Pathobiology, prognosis, and targeted therapy for renal cell carcinoma: exploiting the hypoxia-induced pathway

Abstract

Historically, clinical factors have been used as prognostic markers for patients with renal cell carcinoma (RCC). Recent advances in the understanding of the pathogenesis, behavior, and molecular biology of RCC have paved the way for developments that may enhance early diagnosis, better predict tumor prognosis, and improve survival for RCC patients. This report reviews the molecular mechanisms of the hypoxia-induced pathway that play an essential role in angiogenesis, glycolysis, and apoptosis of common cancers and may be responsible for the ability of the cancers to adapt to a hypoxic environment and also for their resistance to radiation and chemotherapy. The hypoxia-induced pathway has been linked genetically to RCC through the von Hippel-Lindau tumor suppressor gene, which is inactivated in a majority of clear cell RCCs.
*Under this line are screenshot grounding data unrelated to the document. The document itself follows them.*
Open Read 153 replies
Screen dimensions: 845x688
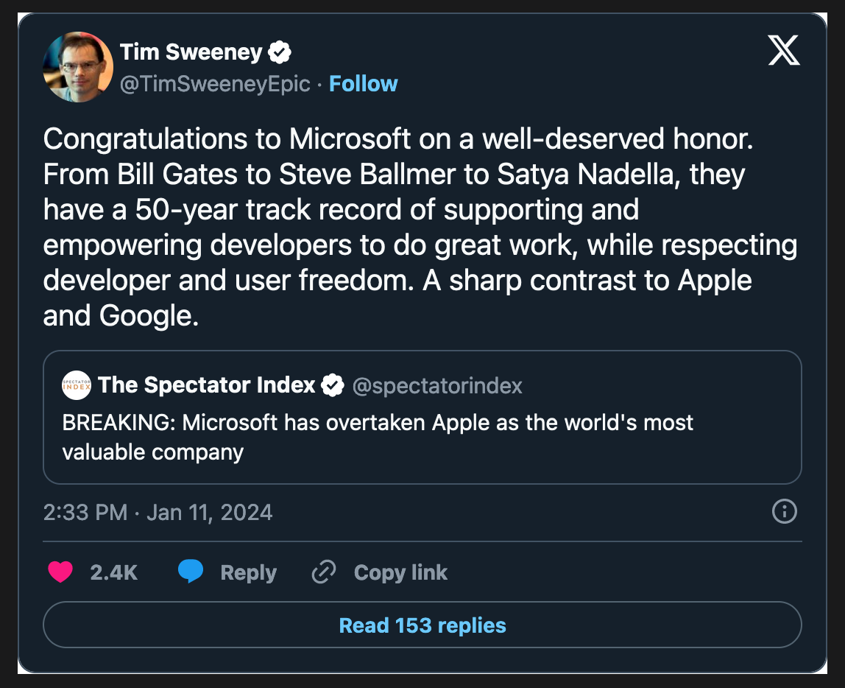click(x=423, y=625)
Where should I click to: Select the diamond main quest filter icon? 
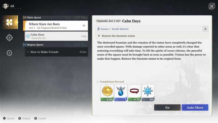9,38
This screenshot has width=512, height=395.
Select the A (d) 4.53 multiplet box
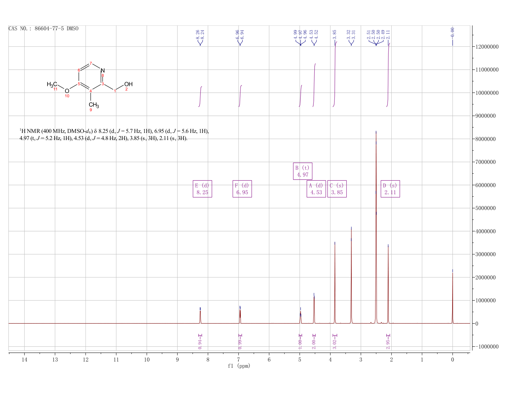(x=316, y=189)
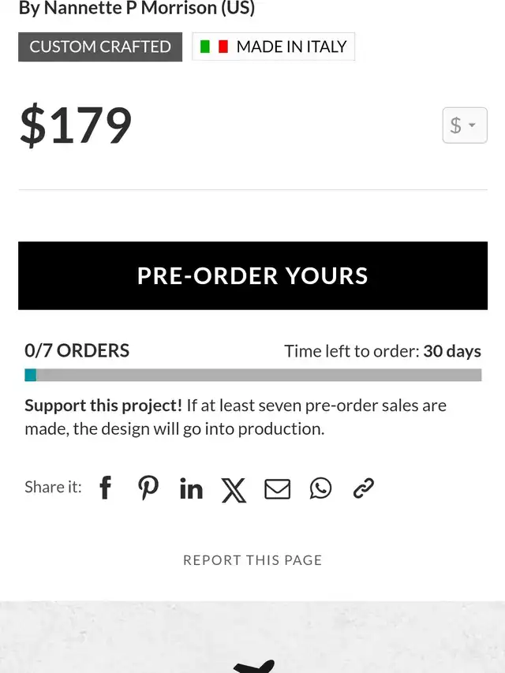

Therefore, RCC is a particularly attractive clinical model to exploit the hypoxia-induced pathway for new therapeutic interventions. von Hippel-Lindau, hypoxia inducible factor 1alpha, carbonic anhydrase IX, vascular endothelial growth factor, and other important members of the hypoxia-induced gene family, provide new molecular targets for diagnosis, prognosis, and immunotherapy of RCC.